Pierre Houpikian et al. Clin Diagn Lab Immunol. 2003 Jan.

Abstract

To differentiate infectious endocarditis (IE) from other Bartonella infections and to identify infecting Bartonella bacteria at the species level on a serological basis, we used Western immunoblotting to test sera from 51 patients with Bartonella IE (of which 27 had previously benefited from species identification by molecular techniques), 11 patients with chronic Bartonella quintana bacteremia, and 10 patients with cat scratch disease. Patients with IE were Western blot positive in 49 of 51 cases, and significant cross-reactivity with three heterologous Bartonella antigens was found in 45 of 49 cases. Sera from bacteremic patients did not react with more than one heterologous antigen, and sera from patients with cat scratch disease gave negative results. Sera reacted only with B. henselae in four cases of IE, including one with a positive PCR result for valve tissue. Western blot and cross-adsorption performed on serum samples from patients with IE (the identity of the causative species having been determined by PCR) were demonstrated to identify efficiently the causative species in all cases.
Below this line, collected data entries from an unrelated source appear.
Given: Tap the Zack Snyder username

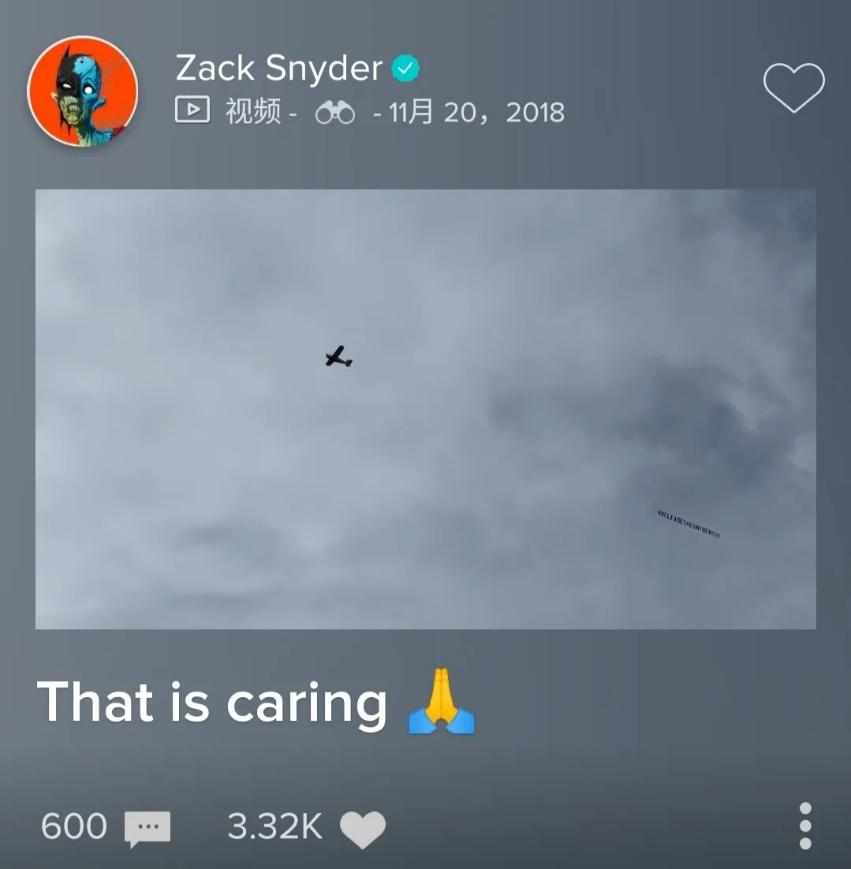Looking at the screenshot, I should (279, 69).
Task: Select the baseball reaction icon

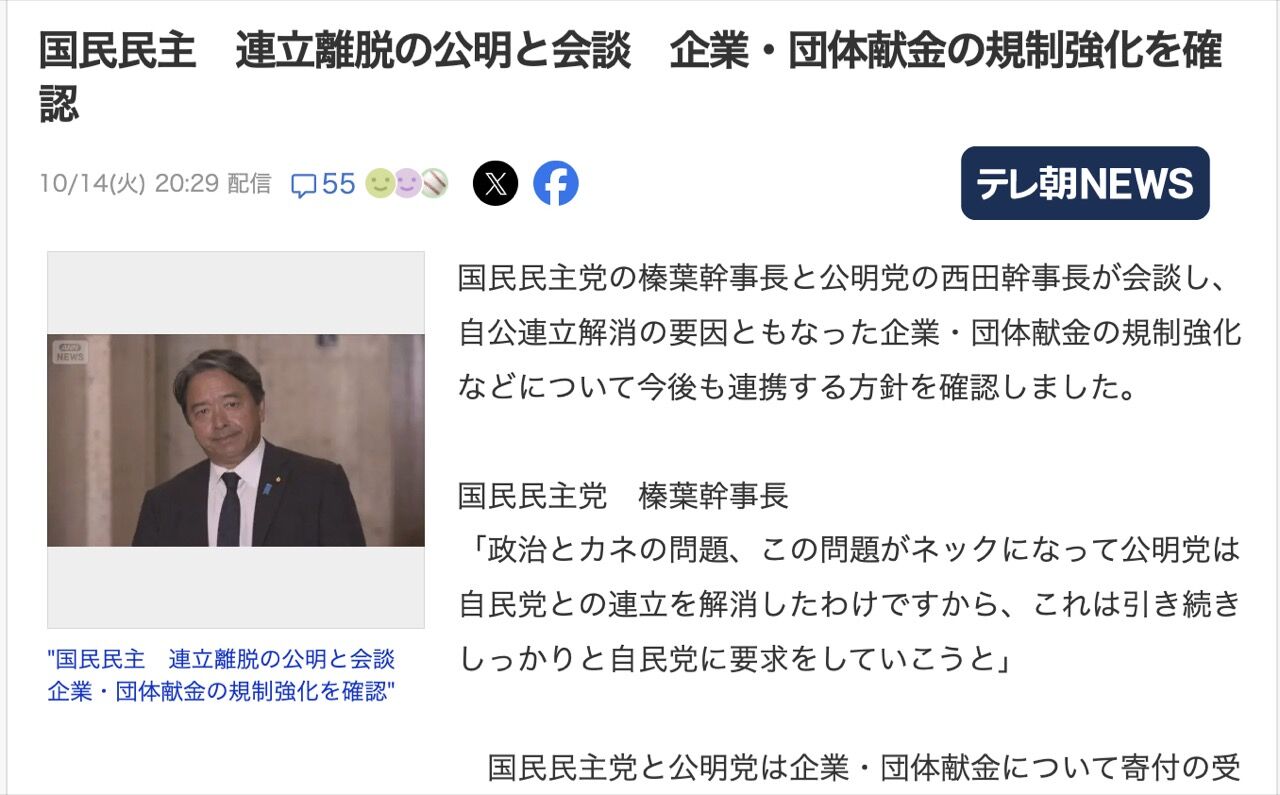Action: (434, 183)
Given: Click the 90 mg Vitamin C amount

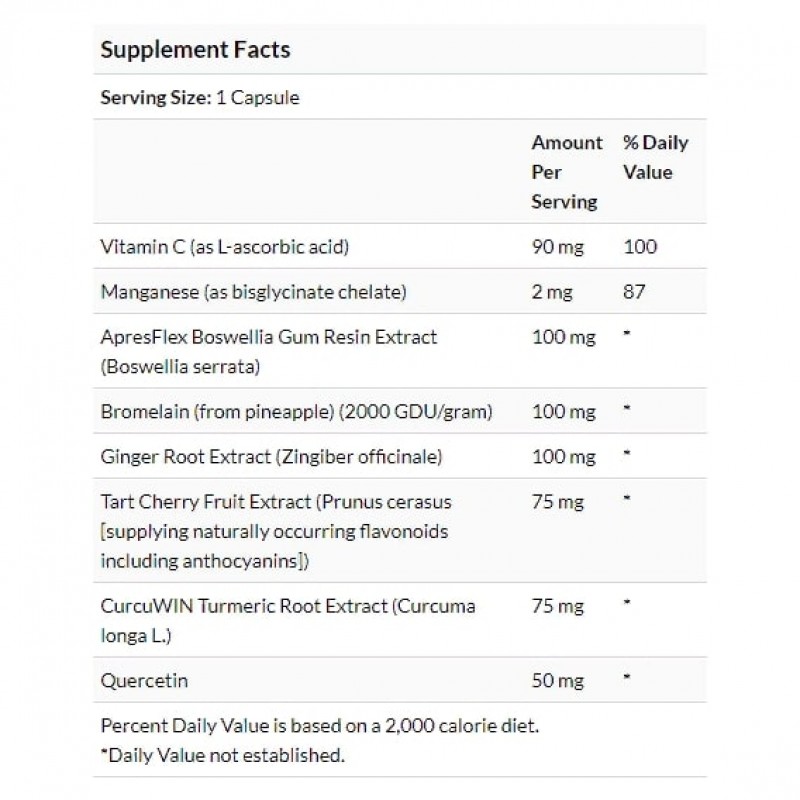Looking at the screenshot, I should coord(557,246).
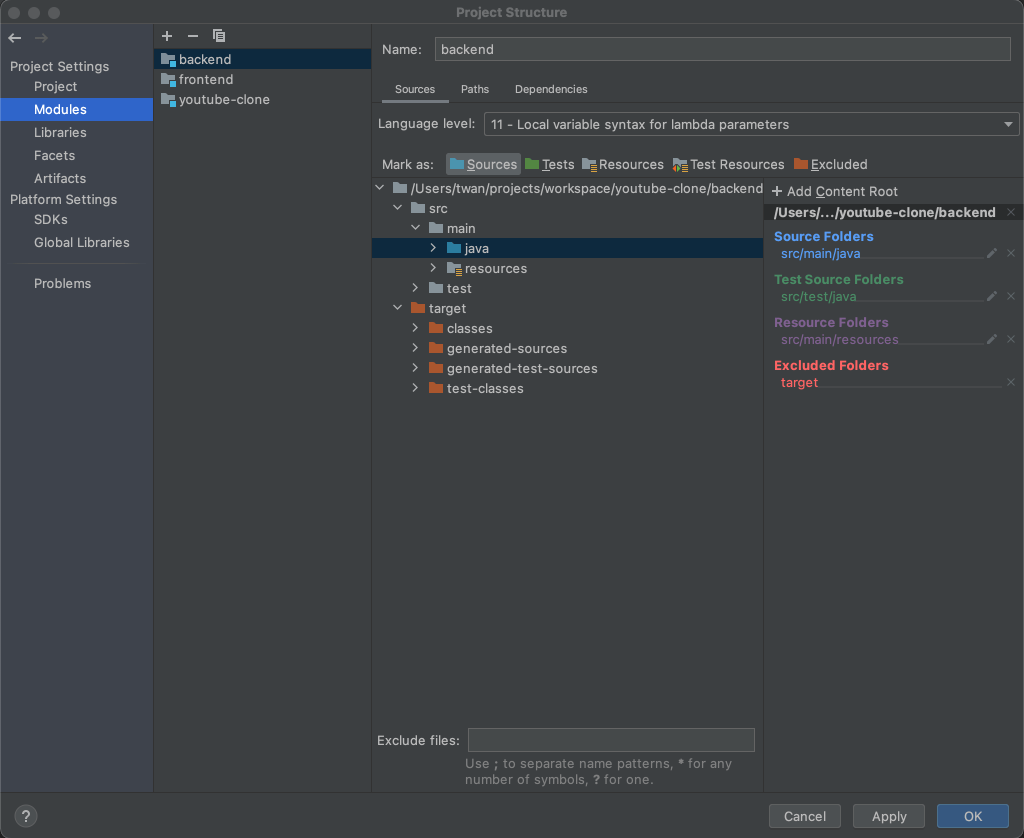Remove target from excluded folders
Viewport: 1024px width, 838px height.
coord(1010,382)
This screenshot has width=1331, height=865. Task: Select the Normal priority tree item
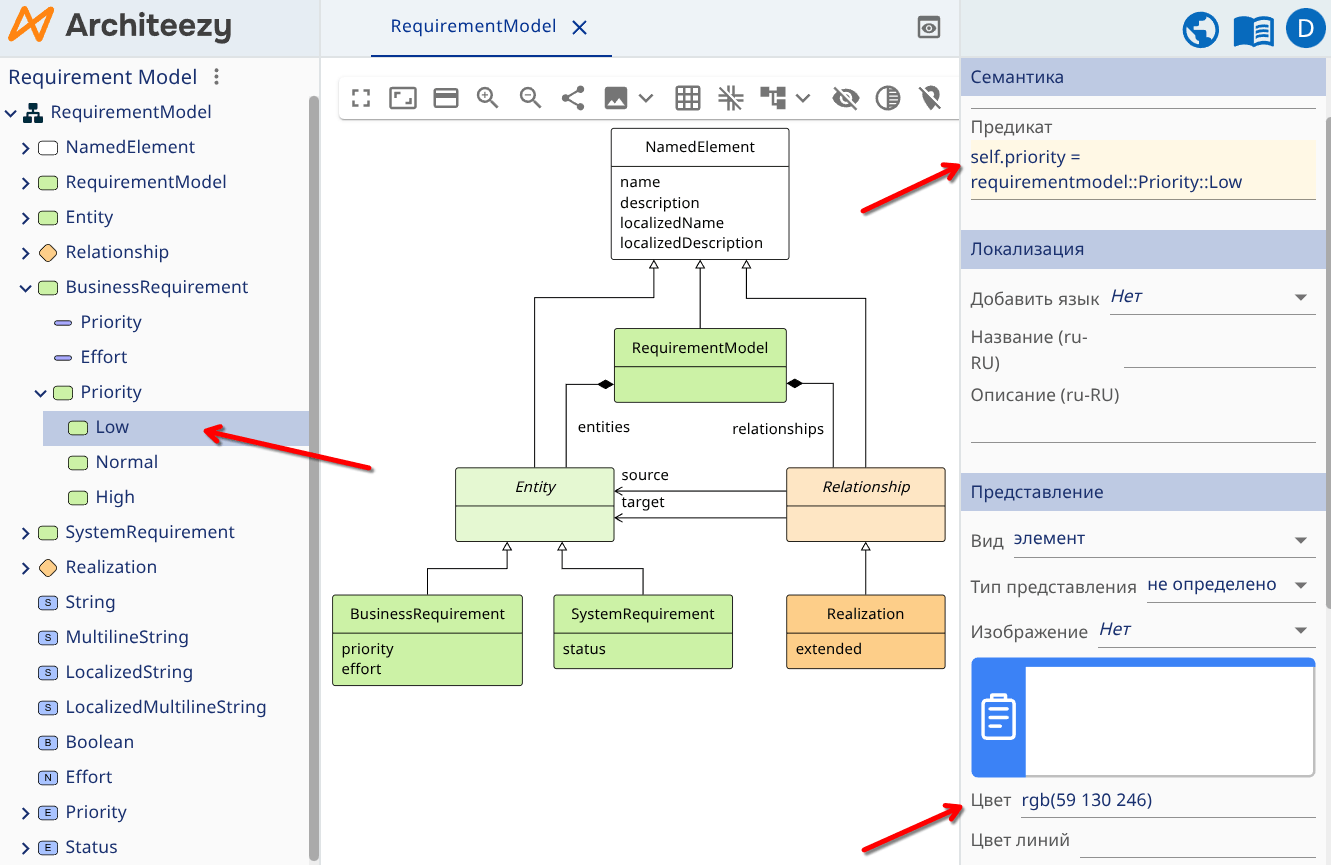coord(127,462)
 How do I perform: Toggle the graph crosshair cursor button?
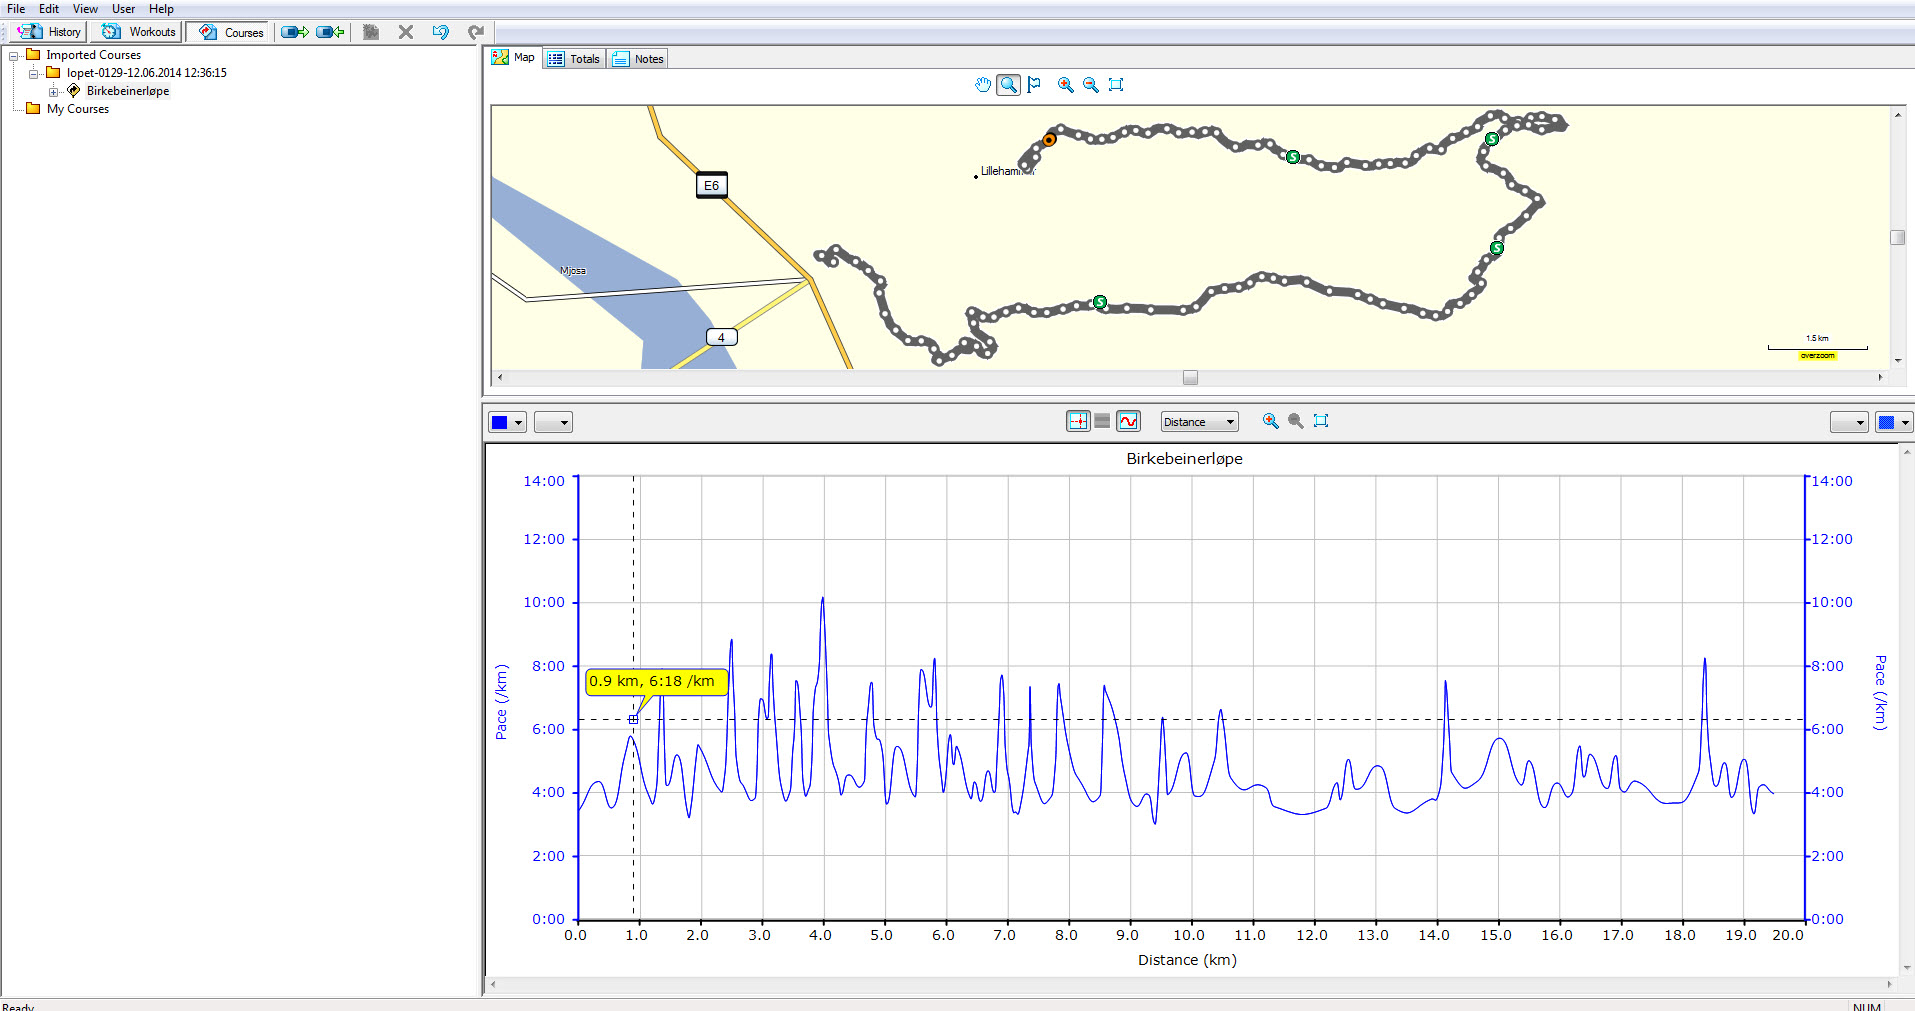click(x=1077, y=421)
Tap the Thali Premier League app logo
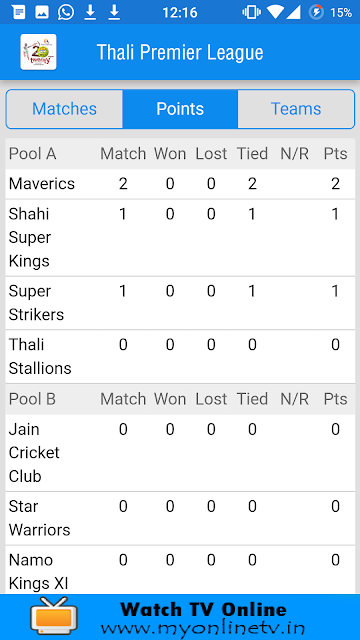The height and width of the screenshot is (640, 360). [38, 52]
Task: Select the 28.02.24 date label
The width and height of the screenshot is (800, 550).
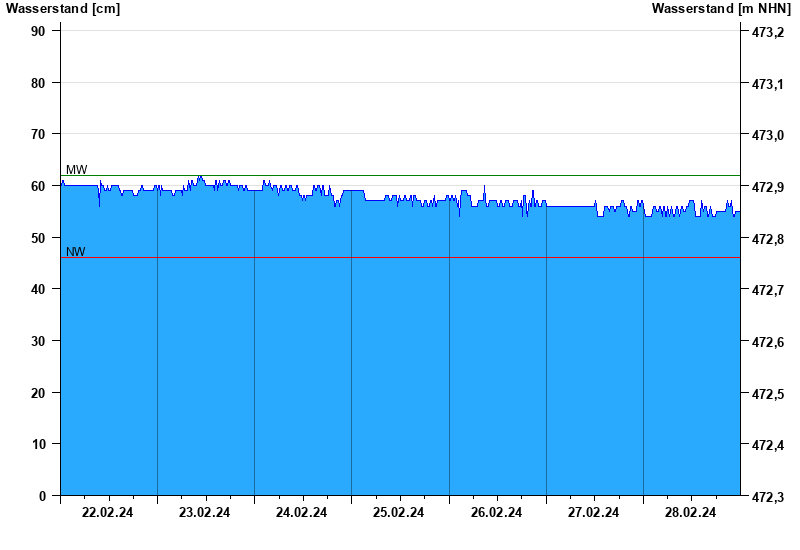Action: pos(690,512)
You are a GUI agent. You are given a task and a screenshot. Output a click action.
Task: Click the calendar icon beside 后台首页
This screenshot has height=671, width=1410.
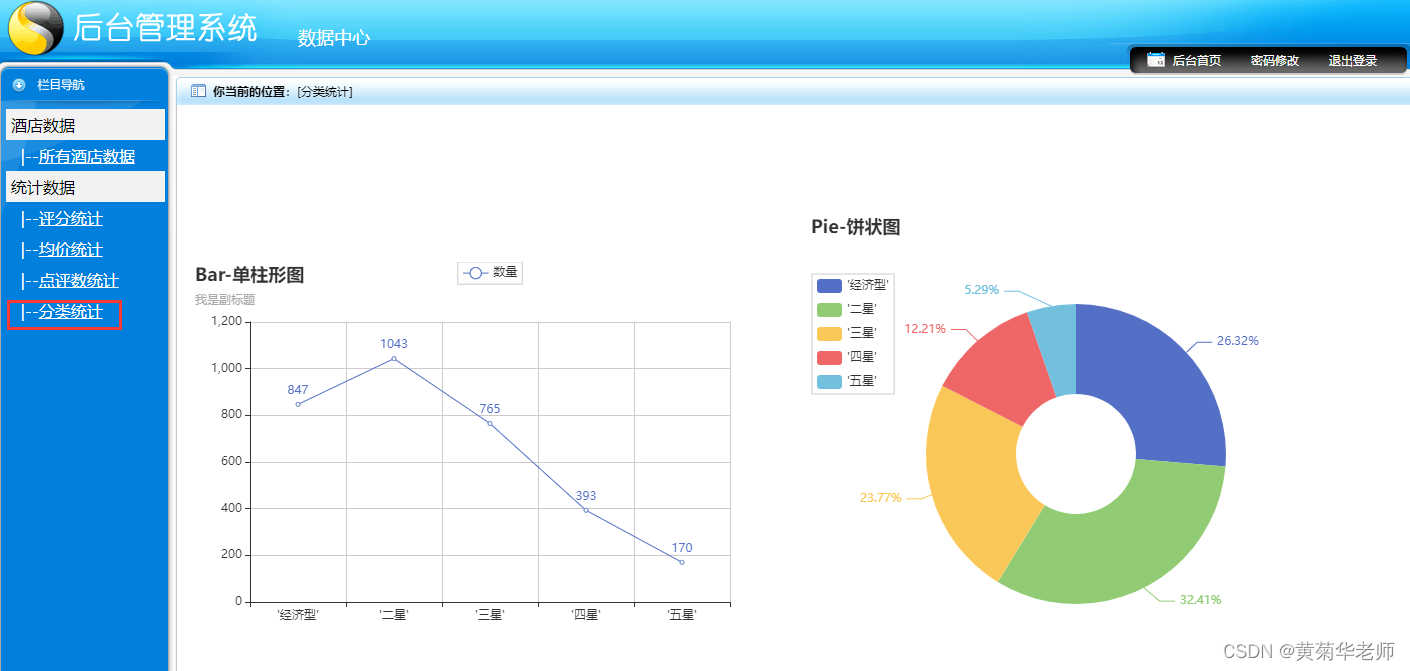point(1156,60)
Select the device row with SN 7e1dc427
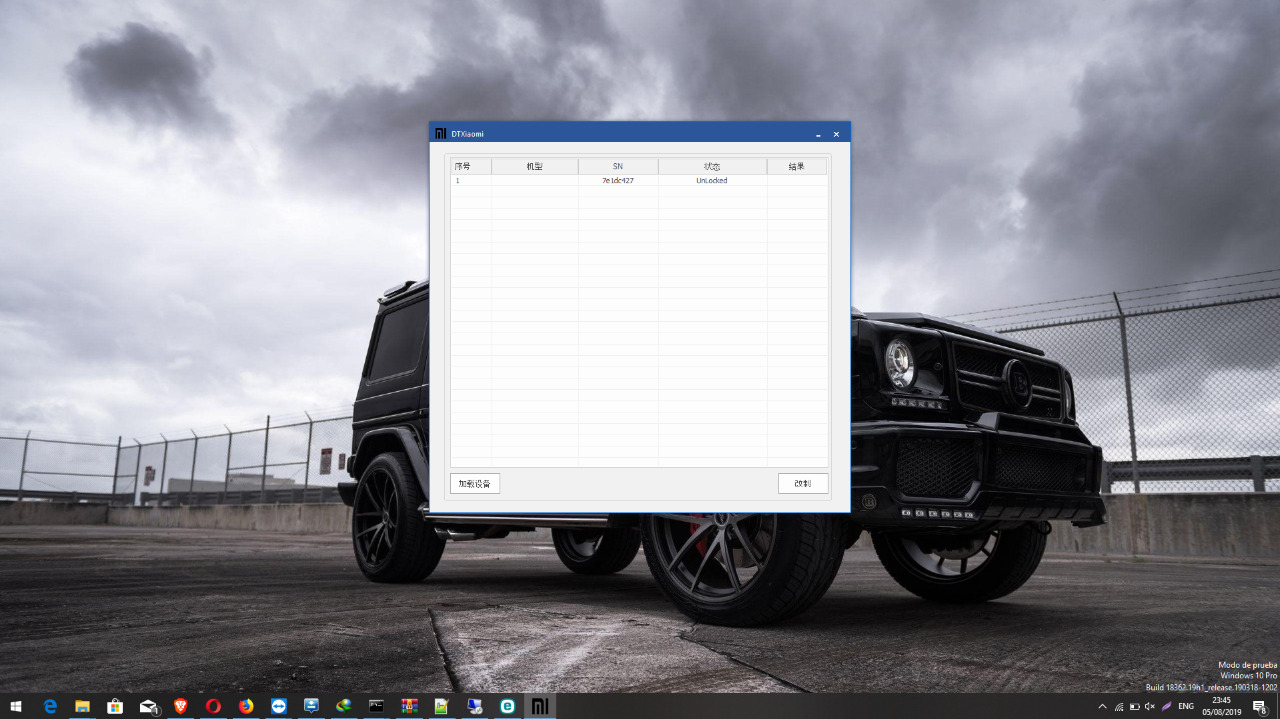Screen dimensions: 1280x719 (617, 181)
When applied to patients diagnosed on the basis of serological tests only, this technique allowed identification of the causative species in 20 of 22 cases. The results were in accordance with epidemiological features. Six reactive bands of B. quintana (of molecular sizes from 10 to 83 kDa) demonstrated significant association with sera from patients with B. quintana endocarditis. Overall, Western blotting and cross-adsorption made it possible to identify the causative species in 49 of 51 (96%) IE cases.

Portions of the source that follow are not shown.